Australian TV crew goes inside Bali’s notorious Kerobokan Prison for unprecedented access, chilling interviews with Bali 9 Matthew Norman and Si Yi Chen

This general view shows the exterior of the notorious Kerobokan Prison. Photo: Sonny Tumbelaka/AFP
This general view shows the exterior of the notorious Kerobokan Prison. Photo: Sonny Tumbelaka/AFP

Bali’s Kerobokan Prison has earned infamy over the years, housing criminals who’ve made the international headlines like the Bali Suitcase Murder pair, the Bali bombers, Schapelle Corby who just got released after parole, and of course, members of the Bali Nine.

Located smack-dab in the middle of town, the prison’s been notoriously overcrowded for ages—a problem that’s becoming worse and worse—and has earned a reputation as a hub for the island’s drug trade.

Australian journo Kathryn Bonella gave a lurid account of the prison in her 2012 bestseller Hotel Kerobokan, but never before has the public really been able to see what it’s like inside.

Until last week, when a team from the Australian Broadcasting Corporation gained unprecedented access, nearly unrestricted—they just weren’t allowed to film inside the women’s cells.

With adept reporting from Samantha Hawley, ABC’s Foreign Correspondent program put together a half-hour program taking us through a day in the life at Kerobokan, with interviews from some of the prison’s high profile prisoners like former Reuters correspondent David Fox, as well as other Indonesian inmates, Kerobokan’s longest serving jail guard, and the warden.

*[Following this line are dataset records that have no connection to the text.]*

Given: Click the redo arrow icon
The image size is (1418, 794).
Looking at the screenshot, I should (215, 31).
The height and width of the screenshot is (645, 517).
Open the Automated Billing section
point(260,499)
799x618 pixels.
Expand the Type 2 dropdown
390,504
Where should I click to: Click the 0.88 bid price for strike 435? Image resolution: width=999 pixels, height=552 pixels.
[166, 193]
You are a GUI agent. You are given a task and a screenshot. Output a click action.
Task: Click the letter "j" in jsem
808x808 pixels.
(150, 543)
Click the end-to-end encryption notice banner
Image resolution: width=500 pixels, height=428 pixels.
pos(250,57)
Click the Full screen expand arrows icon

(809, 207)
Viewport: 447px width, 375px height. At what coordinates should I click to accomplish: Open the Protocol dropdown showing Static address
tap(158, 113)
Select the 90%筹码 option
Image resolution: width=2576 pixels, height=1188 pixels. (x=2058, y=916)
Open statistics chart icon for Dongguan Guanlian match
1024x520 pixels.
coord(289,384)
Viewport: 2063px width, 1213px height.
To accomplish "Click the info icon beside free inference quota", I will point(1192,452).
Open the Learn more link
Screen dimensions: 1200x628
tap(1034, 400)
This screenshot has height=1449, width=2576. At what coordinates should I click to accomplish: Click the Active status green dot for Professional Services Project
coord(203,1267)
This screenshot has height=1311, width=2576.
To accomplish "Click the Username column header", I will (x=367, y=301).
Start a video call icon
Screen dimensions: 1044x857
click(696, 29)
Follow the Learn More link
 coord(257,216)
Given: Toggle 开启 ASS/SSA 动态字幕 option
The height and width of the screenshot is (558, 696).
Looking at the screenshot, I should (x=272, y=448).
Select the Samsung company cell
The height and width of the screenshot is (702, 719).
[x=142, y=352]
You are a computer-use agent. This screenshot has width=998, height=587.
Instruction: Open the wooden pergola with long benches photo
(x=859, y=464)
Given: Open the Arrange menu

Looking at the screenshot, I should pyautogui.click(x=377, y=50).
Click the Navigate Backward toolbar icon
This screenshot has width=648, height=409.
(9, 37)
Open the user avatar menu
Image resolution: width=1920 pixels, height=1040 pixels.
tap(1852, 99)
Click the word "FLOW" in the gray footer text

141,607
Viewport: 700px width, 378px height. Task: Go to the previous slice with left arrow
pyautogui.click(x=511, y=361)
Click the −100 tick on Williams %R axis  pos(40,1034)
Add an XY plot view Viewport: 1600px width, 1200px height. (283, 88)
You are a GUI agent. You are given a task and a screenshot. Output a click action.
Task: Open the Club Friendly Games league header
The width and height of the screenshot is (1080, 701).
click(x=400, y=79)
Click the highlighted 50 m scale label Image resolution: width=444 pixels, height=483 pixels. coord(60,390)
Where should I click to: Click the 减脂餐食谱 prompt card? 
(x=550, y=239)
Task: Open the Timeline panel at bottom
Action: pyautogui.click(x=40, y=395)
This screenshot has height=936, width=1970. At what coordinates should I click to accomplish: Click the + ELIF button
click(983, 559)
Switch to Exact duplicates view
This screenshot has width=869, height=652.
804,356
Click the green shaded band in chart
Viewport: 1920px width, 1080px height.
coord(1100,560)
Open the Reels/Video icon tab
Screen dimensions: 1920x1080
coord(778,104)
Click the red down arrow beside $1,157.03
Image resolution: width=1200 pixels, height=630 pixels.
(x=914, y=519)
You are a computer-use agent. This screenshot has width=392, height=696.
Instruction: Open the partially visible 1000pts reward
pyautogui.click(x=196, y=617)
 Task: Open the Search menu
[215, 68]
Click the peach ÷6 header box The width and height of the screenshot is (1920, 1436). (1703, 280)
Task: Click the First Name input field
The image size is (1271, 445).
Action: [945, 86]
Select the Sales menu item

The special, however, centers on Bali Nine Australians Matthew Norman and Si Yi Chen. The two have now served 12 years of their life sentences inside Kerobokan for the scandalous heroin trafficking operation in 2005 that ultimately resulted in the execution of ringleaders Myuran Sukumaran and Andrew Chan by firing squad back in 2015.

Chilling reflections on remorse and hope are given by both Chen and Norman—the latter, who was just 18 when he committed the crime. Tugging at the heartstrings, the program shows Norman’s father visiting him in jail—his father moved two years ago to Bali so he could visit his son every week.

“Every time I see my dad in the visit, or catch up with family when they’re here, I feel regret every time I see them. I just feel so guilty for them.

“I committed the crime but they have to deal with the consequences as well. It’s not fair. It’s not fair on them.”

A significant part of ABC’s coverage focuses on the transformation that both Chen and Norman have made, since they were first locked up. Norman in particular offers English and computer classes to Indonesian prisoners, does t-shirt-printing, and is involved in the church.

The warden is working to commute both Chen and Norman’s sentences down to 20 years.




An interview by Fran Kelly with Hawley on ABC radio national about the Foreign Correspondents coverage gives even more insight into the paradoxical world that is Kerobokan: a prison that for the most part runs orderly (despite the occasional flare up) even though it is severely understaffed and overcrowded. Just look at the video and you’ll see most inmates don’t even have beds or spots in cells to sleep. Personal space is hard to come by in Kerobokan.

“Eighty percent of the people in that prison are there for drug crimes and that could be for as little as a joint, for instance” says Hawley.

“But you could be in there for four years for a very small quantity of personal use of hashish, for instance.

“So it’s a jail full of drug users, a jail full of drug traffickers, and drug sellers. But it’s an incredible prison, because… it’s a prisoner-led prison.”

The prison, said to be built for just 296 prisoners, now holds about 1,300. There are eight guards total, but four are posted to the prison’s towers—so there are only four guards patrolling a total of 1,300 inmates at any given time, says Hawley.

It seems what got the ABC crew such unfettered access to the prison, was in part a desire from the Ministry of Corrections to show the prison’s extraordinary level of overcrowding.

“What we were told was that, one, they liked the letter we sent to the corrections minister in Indonesia in that we didn’t ask to speak to any particular prisoner,” Hawley told Kelly. 

“We simply said that we’d like to document a day in the life of the prison. And secondly, as we were told, the Minister of Corrections had wanted us to show an underfunded, overcrowded prison that was coping under the circumstances and treating its prisoners with humanity.”

There’s been talk for the several past years of relocating Kerobokan Prison to other areas of Bali where there would be more space that could meet the capacity demands, like to Suwung or Nusa Penida, but it’s been just that: talk.